Ve yine okuduğum okuldan ve bölümden dolayı sanırım, okula sadece ders dinlemeye gitmek gibi bir ukte edindim. Hazırlığı saymazsak 4 senedir her ders için ayrı ayrı sunum hazırlamaktan, ödev yapmaktan, makale tartışmaktan, ders anlatmaktan kusabilirim artık. Tek istediğim hoca anlatsın ben not tutayım arkadaş! Çok mu şey istiyorum? İyi ki "öğrenci merkezli eğitim" diye bir şey çıkmış ortaya. Evropa'da hiç ders anlatılmazmış, öğrenciler kendileri araştırıp takılırmış. Evet burası da Evropa çünkü. Her şeyimiz tam eğitim sistemimiz eksik kalmasın. Bir de bu okula para veren insanlar var ben en çok onlara üzülüyorum. O kadar parayı ben versem hiç ders anlatmam, hep hocanın anlatmasını beklerim. Bir de anlatıyorsun beğenmiyor. E bir kere de sen anlat biz dinleyelim. Anlatan var bir tane mesela onu da susturamıyorsun. 4 saatlik derste 10 dakika ara kapanın elinde kalıyor. Onda da rica minnet. Sonrasında "sizin nazınızı çekemem istemeyen gelmesin" tripleri. Özel okulda okumak demek sanırım biraz da hocaların kaprisini çekmek demek. O hazırlık atlama sınavında üşenip girmemezlik yapmayacaktım. Eğer hazırlık okumamış olsaydım şu an burada mezuniyet balomda ne giyeceğimin gereksiz muhabbetini yapabilirdim size. Neyse kaldı 3 dönem. Bu dönem de çabuk geçer ümidindeyim. Kaldı 2 dönem. Matematiğim çok iyidir daha önce bahsetmiş miydim?
Blogumun ucunu yaktım. Asker mektubu oldu bu. Şafak bilmem kaç. Sifonu da çektim. Çüüs.

1 Mart 2011 Salı

Perili Yurdun Kavalcısı


O bahsettiğim pis havlu bezi 7. katın yangın merdiveninden bulvara doğru attım geçen gün. Yere düşüşünü seyrettim, oda arkadaşım da şahit. Biraz süzüldü havada, sonra yön değiştirdi üstüme üstüme uçmaya başladı "kış kış cinler" diye tempo eşliğinde geri püskürttük neyse ki. Koşa koşa gidip odamızın camından baktık. Yerdeydi. Manda boku gibi yapışmış halde. "Artık banyodaki kaloriferin üstünde nah görürüz seni" dedik, tükürdük bir de ardından. Sonra da çıktım gittim yurttan. Çıkarken onu da unuttum zaten. Aklımı meşgul edecek daha mühim poroblomlarım var çünkü.

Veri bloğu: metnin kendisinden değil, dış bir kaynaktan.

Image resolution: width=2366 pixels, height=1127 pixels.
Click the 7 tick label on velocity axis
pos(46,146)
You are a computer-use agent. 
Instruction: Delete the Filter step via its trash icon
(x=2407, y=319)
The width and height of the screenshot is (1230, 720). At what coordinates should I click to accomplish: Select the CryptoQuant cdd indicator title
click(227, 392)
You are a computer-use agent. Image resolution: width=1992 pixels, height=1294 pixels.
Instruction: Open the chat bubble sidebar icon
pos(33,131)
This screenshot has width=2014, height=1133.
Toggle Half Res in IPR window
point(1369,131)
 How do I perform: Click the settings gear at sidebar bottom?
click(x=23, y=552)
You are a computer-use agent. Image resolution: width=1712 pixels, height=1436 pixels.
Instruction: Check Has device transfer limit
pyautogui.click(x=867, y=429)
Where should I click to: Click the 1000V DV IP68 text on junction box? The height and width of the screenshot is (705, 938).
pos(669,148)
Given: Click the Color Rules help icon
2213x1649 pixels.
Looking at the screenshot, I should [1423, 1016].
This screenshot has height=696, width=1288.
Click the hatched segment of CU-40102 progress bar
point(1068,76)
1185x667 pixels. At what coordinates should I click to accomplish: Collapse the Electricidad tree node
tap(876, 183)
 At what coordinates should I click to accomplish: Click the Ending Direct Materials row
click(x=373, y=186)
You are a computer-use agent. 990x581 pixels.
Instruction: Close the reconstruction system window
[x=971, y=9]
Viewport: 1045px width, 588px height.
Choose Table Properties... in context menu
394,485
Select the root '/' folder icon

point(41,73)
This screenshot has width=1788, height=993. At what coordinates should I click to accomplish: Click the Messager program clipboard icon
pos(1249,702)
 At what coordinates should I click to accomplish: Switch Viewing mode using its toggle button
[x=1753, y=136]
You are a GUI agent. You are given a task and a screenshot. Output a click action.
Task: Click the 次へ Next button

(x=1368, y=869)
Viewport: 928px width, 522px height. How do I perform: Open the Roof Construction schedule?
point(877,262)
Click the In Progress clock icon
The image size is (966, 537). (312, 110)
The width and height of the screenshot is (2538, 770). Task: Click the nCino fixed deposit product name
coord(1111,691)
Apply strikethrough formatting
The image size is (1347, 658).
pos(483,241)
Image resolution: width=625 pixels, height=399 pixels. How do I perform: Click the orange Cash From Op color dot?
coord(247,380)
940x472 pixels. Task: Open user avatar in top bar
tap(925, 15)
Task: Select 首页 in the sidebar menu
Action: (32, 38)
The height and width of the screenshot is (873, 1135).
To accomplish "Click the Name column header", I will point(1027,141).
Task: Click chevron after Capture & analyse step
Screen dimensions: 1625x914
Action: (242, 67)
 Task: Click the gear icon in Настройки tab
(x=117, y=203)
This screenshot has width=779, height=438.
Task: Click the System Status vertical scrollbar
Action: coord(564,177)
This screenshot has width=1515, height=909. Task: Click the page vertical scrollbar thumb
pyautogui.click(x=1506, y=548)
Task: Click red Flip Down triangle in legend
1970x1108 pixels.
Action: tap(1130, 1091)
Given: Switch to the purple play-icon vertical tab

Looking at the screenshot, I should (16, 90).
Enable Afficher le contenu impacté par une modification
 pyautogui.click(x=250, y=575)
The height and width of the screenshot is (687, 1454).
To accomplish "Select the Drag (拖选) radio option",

1-2 gün sonra Gizot mesaj attı telefonuma. "Bez aynı bez, yer aynı yer, bok aynı bok" diye. Yatır Pasaklı Sally hazretleri öyle uygun görmüş. Kadın pis. Keçi gibi de inatçı! Aylardır ben çöpe atıyorum, o geri getiriyor. Kesin yaşarken götünü bile yıkamıyordu o. Git iki fakir fukaraya, garip gurabaya yardım et. Yatırsan yatırlığını bil, işini yap. Germe bizi burda. İne cine nanik yapanlar için elimizde çöpten boklu bezleri çıkarıp etrafı kirleten deli bir "temizlikçi" var sizin için de uygunsa. Mistik güçlere ben bile daha sıcak bakıyorum bu şartlar altında. Yoksa o çöpleri tavuk gibi didiklerken gördüğüm anda ben didiklerim o temizlikçiyi hoş olmaz. Pardon "kat sorumlusu" nu. Zaten her şey bu etiket kargaşasından doğdu. Temizlikçi temizlikçiliğini kabul etse ortada poroblom falan kalmaz. Temizliğini yapar gider. Polemiğe girmez. Ama iş "kat sorumlusu" na dönüştüğünde gereksiz bir sorumluluk biniyor insanların tepesine. O katın pis bezlerinden bile sorumlu hissediyorlar kendilerini.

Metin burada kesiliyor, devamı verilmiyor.